Inizia con il mese di maggio e terminerà il 30 giugno il periodo di divieto assoluto della raccolta del riccio di mare (Paracentrotus lividus ), così come previsto dalla legge nazionale.
La norma serve a garantire il ripopolamento della specie in questo periodo di fermo biologico; è in questi giorni, infatti, che il riccio di mare si riproduce andando a fecondare le uova depositate da esemplari femmina che in questi due mesi si trasformano in esemplari di maschio. Si tratta, infatti, di una specie ermafrodita che si riproduce grazie alla fecondazione di cellule prodotte da soggetti diversi.
In questi giorni, dunque, è vietata la pesca sia sportiva che professionale. Per chi viene colto in fallo, rischia la confisca del pescato, degli attrezzi e una sanzione da mille a seimila euro. La raccolta di esemplari sotto misura comporta anche una denuncia penale. La taglia minima di cattura, infatti, non deve essere inferiore a 7 centimetri di diametro totale. Aculei compresi.
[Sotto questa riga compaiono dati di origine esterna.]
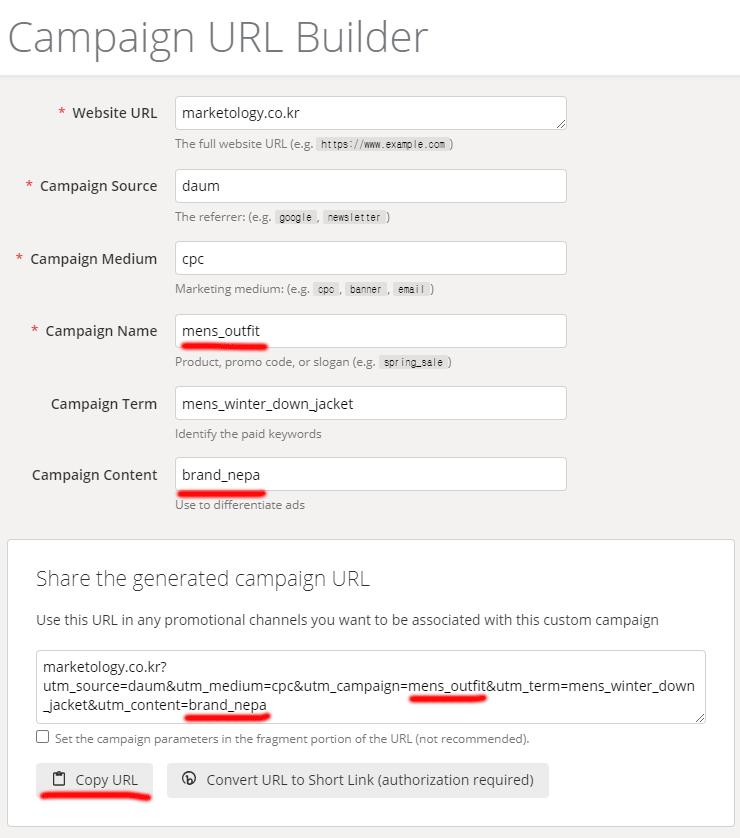Click the Campaign URL Builder page title
The height and width of the screenshot is (838, 740).
click(218, 38)
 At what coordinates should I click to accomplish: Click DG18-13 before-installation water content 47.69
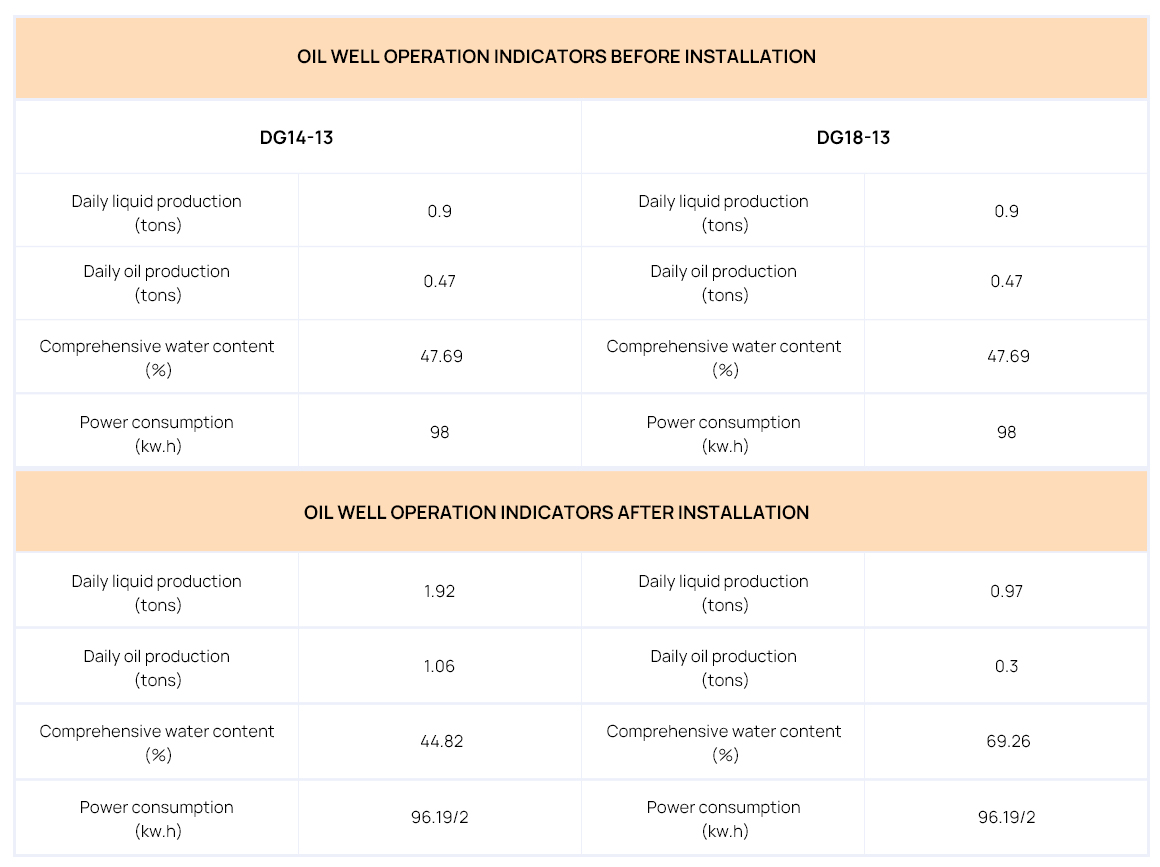point(1008,356)
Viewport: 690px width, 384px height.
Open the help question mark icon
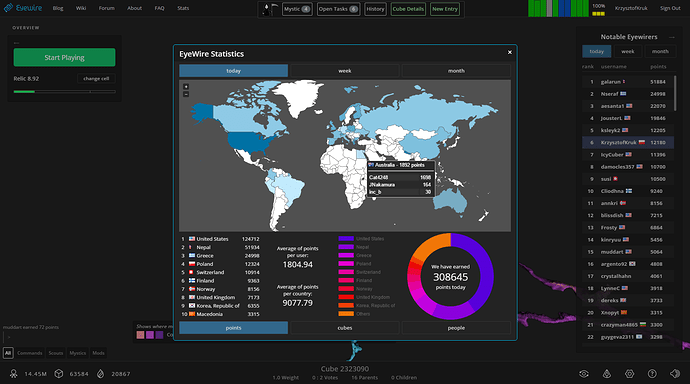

Comunque il riccio è in qualche modo protetto sempre (o, almeno, si tenta di farlo); lo dimostra il fatto che nell’intero corso dell’anno, fra il 1° luglio ed il 30 aprile, esiste una quantità prestabilita di esemplari che si possono prelevare. I pescatori sportivi, senza l’uso di autorespiratori, possono pescare solo 50 esemplari al giorno mentre quelli professionisti, con regolare licenza, non possono catturare al giorno più di mille esemplari. Durante il periodo di fermo biologico è vietato detenere, trasportare e commerciare il prodotto.
Forse dovremmo anche sapere che questi invertebrati sono un anello importante nella catena alimentare dei mari: si nutrono di alghe, e a loro volta sono da nutrimento per i pesci. Il consumo indiscriminato porterebbe all’aggravamento della già grave situazione dei nostri mari.